С другой стороны, пока совершенно же невозможно отрешиться от "правильного", положительного пафоса "Варшавянки", обращённой к

И вот, всё уже зная про это самое счастливое будущее, мы сидим в этом самом Колонном Зале под самым мощным кондиционером, среди перманентно пиликающих мобильных и бичующей нас Одиннадцатой, показывающей лучше и внятнее фильмов и философских трактатов что и как делали с этой страной.

И в какой последовательности (отшибая мозги громкокипящим, в духе ВДНХ, пафосом, заглушающим всё, что можно и даже всё то, что нельзя), что схоже с действием садомазохистической упряжи, взнуздывающей и обостряющей все органы чувств, подтягивающихся друг за дружкой, вслед за слухом.

Ну, да, ему и больно и смешно, точнее, сладко (сделали красиво, расцарапали ранку) и тревожно. Точнее, устало, ибо от такого напряжения весьма быстро устаёшь, эмоционально выгораешь задолго до финала. Хотя музыка ещё продолжает длиться и длиться, такая же бесконечная, как Советская власть, которая вся не ушла под землю, но всё ещё продолжает щемиться и сочиться, замаскированная под совок или, хотя бы, совочек.

Лики русской государственности

Слушать через день после тщательной, взвешенной работы североамериканцев рядовое выступление не самого лучшего столичного оркестра, было удивительно.

Зачем, спрашивается, нужно было изощрять слушательский опыт с помощью непривычных для наших широт стилистических особенностей, чтобы под конец вернуть всех завсегдатаев Колонного Зала на, во всех смыслах, родимую землю.

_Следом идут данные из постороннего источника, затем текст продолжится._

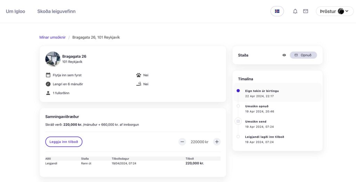Click the Opnuð status button
The image size is (356, 182).
pos(303,55)
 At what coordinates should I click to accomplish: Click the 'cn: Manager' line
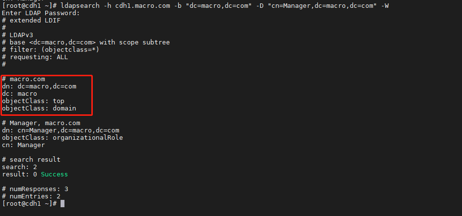(23, 145)
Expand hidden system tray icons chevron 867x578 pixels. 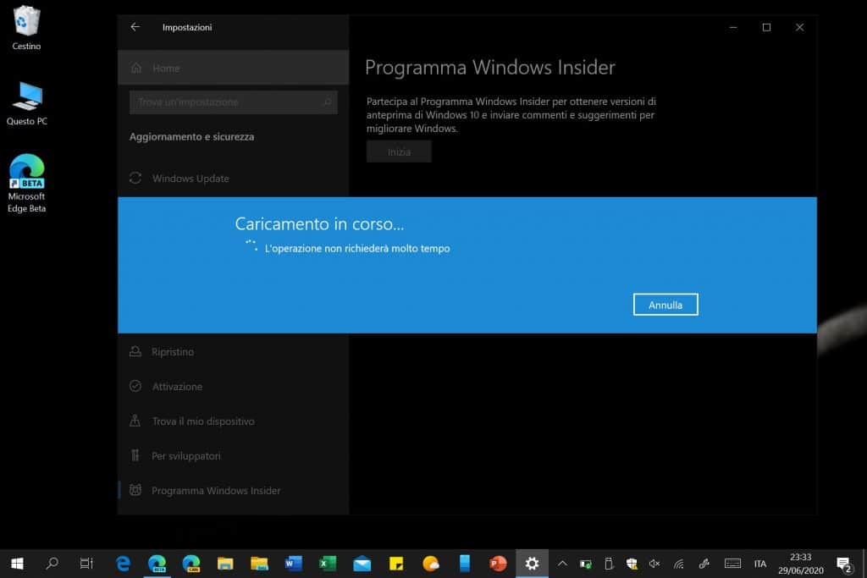561,564
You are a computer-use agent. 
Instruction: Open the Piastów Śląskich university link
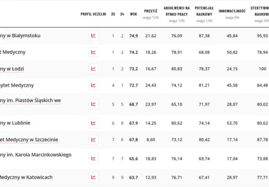(x=30, y=101)
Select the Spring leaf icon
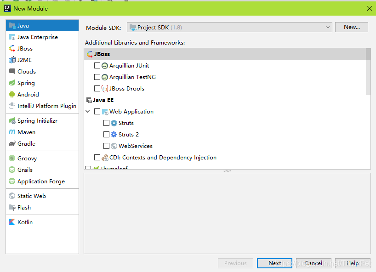Viewport: 376px width, 272px height. point(12,83)
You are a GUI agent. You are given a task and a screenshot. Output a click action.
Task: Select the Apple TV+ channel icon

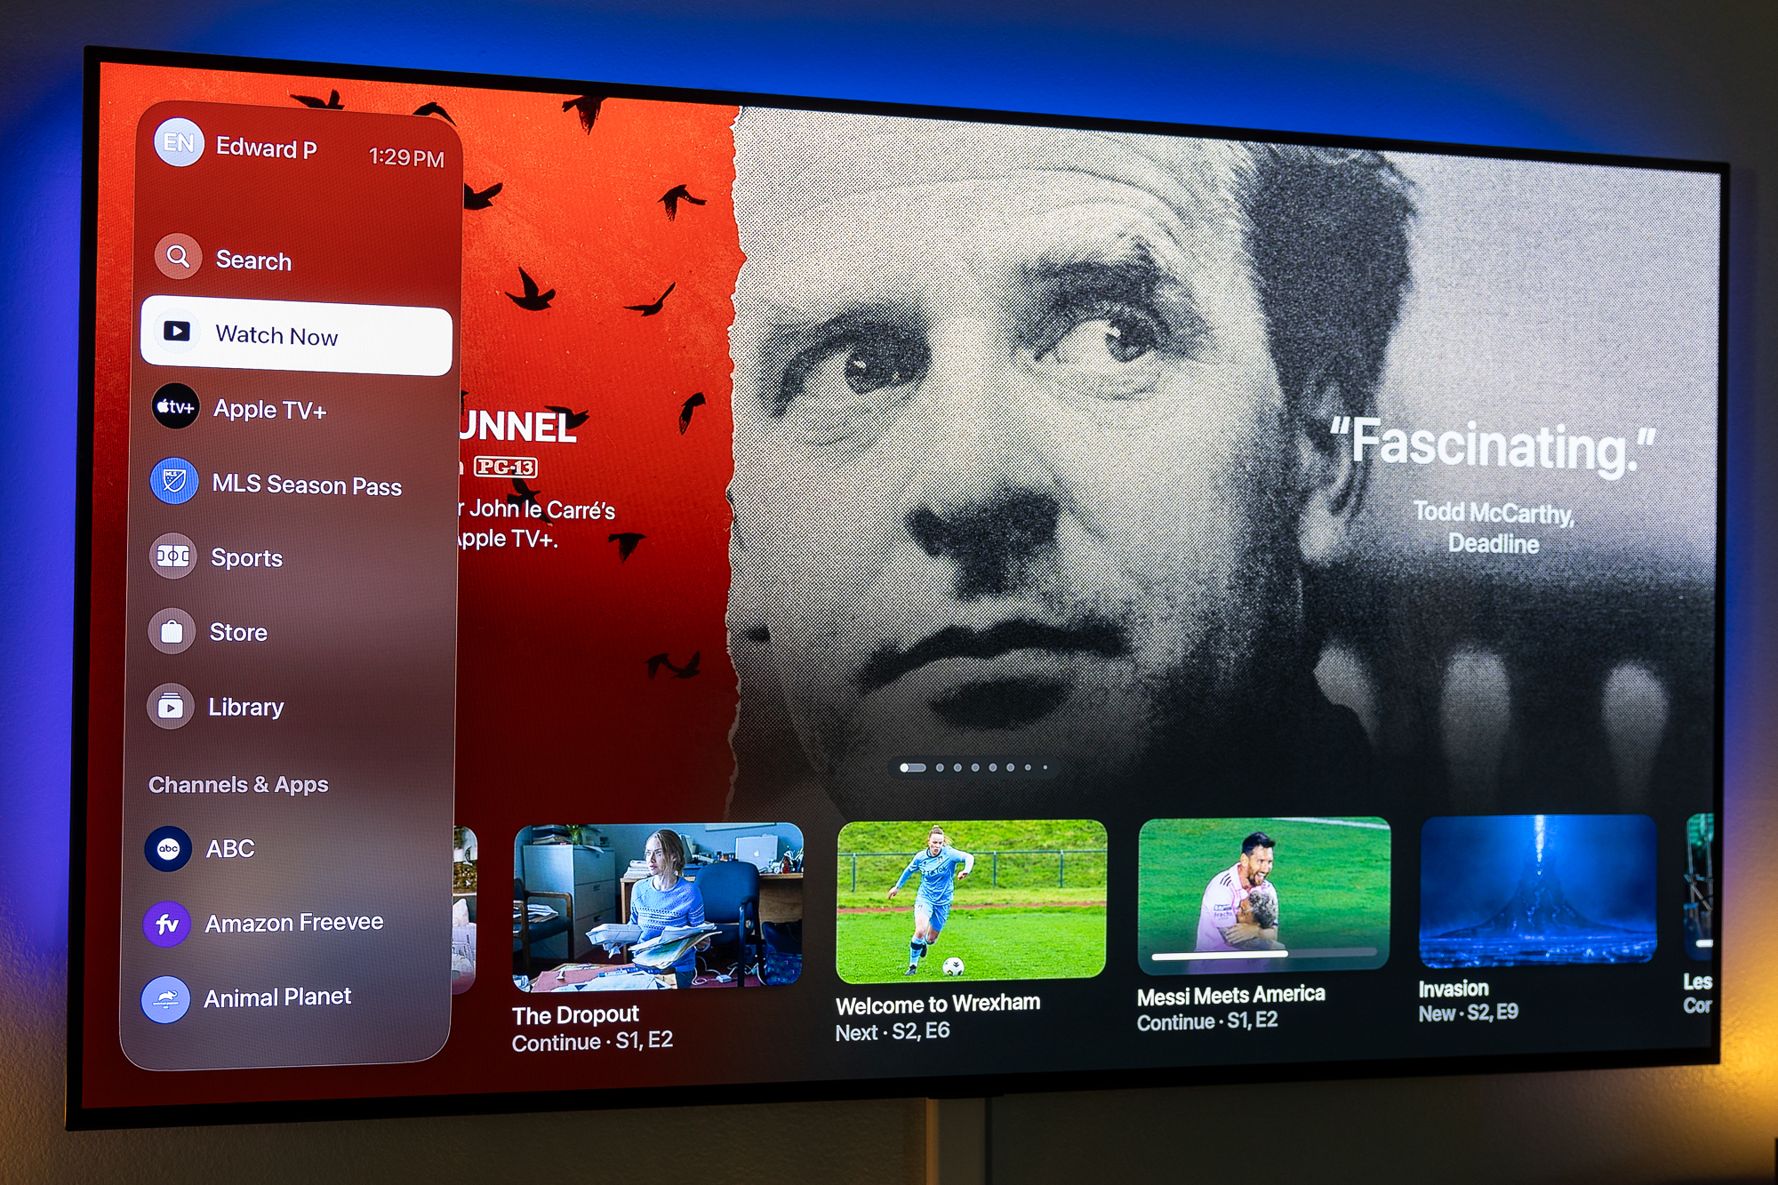(x=174, y=407)
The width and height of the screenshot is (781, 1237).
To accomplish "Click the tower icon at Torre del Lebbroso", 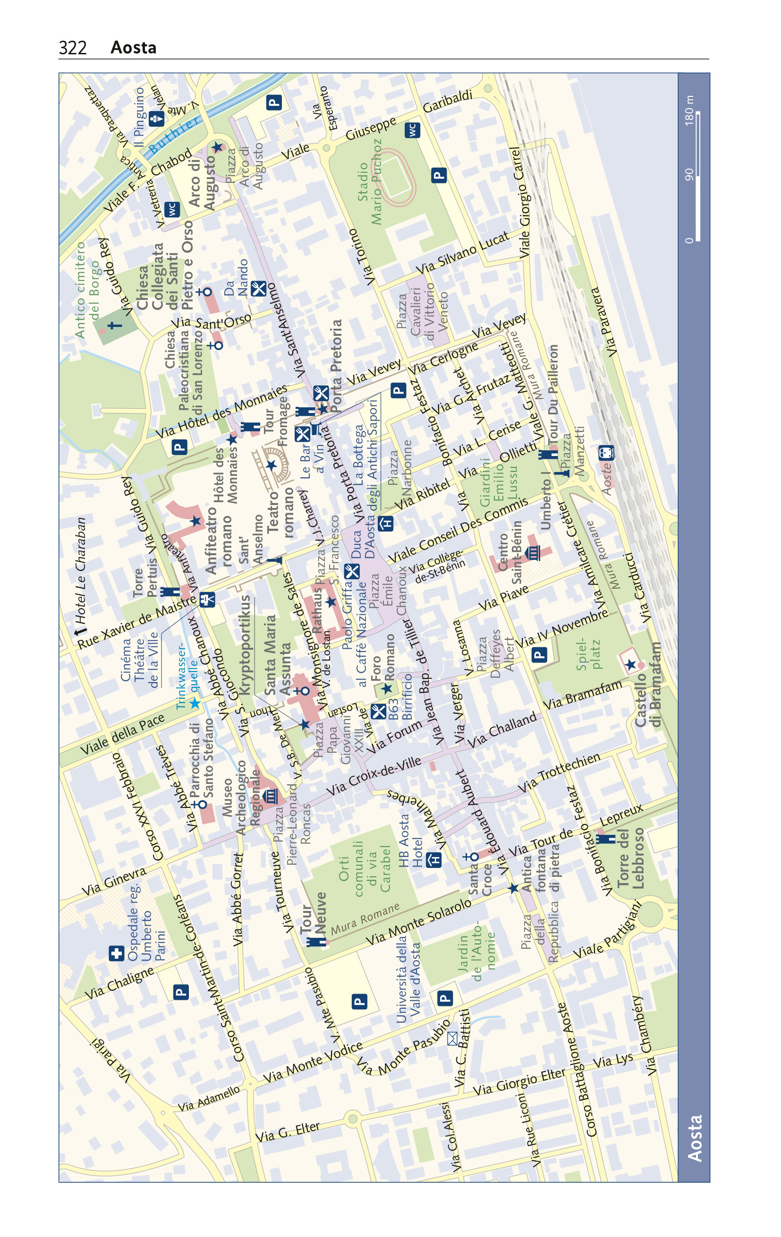I will tap(605, 838).
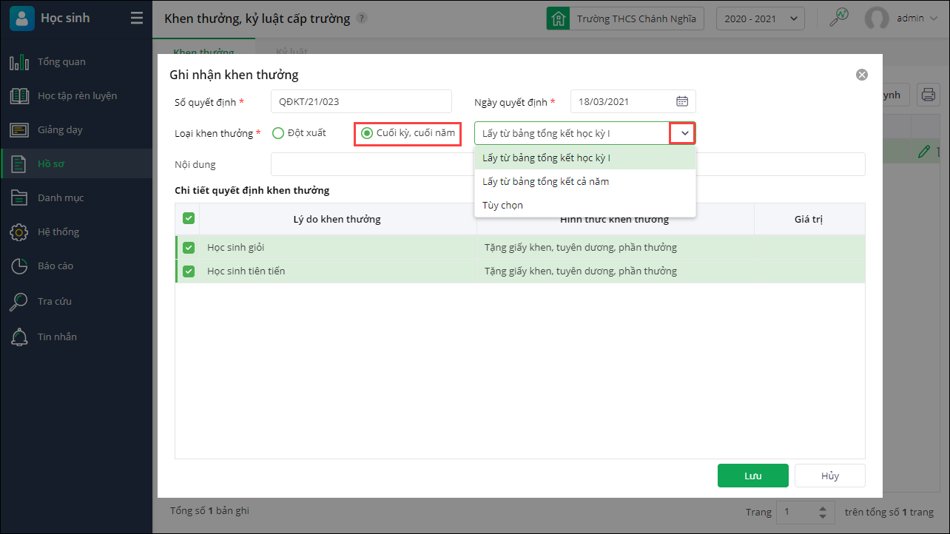Click the help question mark icon beside title
Image resolution: width=950 pixels, height=534 pixels.
coord(361,18)
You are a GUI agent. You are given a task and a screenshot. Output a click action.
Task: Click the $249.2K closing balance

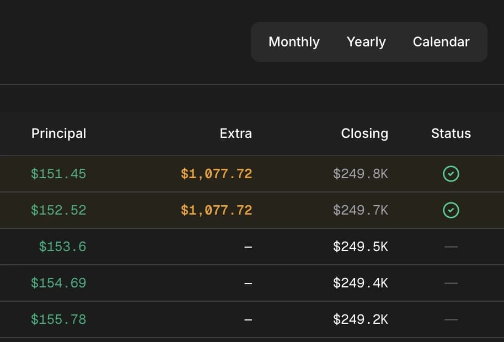tap(361, 319)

Всё ничего, но Фестиваль, как известно, проводит Ассоциация руководителей симфонических и камерных оркестров, в которой, по идее, прекрасно должны понимать, как будет выглядеть дирижирование Юрия Симонова на фоне Энрике Димекке (тоже, ведь, между прочим, не лишённого вульгарности, но и, одновременно, мастерства) и, тем более, Ханса Графа.

Концерт, посвящённый 1150-летию российской государственности составили разнообразные гимны (от «Гром победы, раздавайся» и «Боже царя храни» до вариантов советских гимнов, написанных Прокофьевым и Свиридовым), из-за чего концерт напрочь лишился эстетического измерения, превратившись в политическую декларацию.

Достаточно того, что во время исполнения опуса Алексея Львова «Боже царя храни» некоторая, не самая эстетически чуткая часть публики, встала, вероятно, перепутав концерт с чем-то иным.

Увидев, что успеха можно достичь таким вот незамысловатым способом, Симонов исполнил «Боже царя храни» на бис и во втором отделении, чем окончательно вывел финальную программу Фестиваля за рамки чистого филармонического жанра.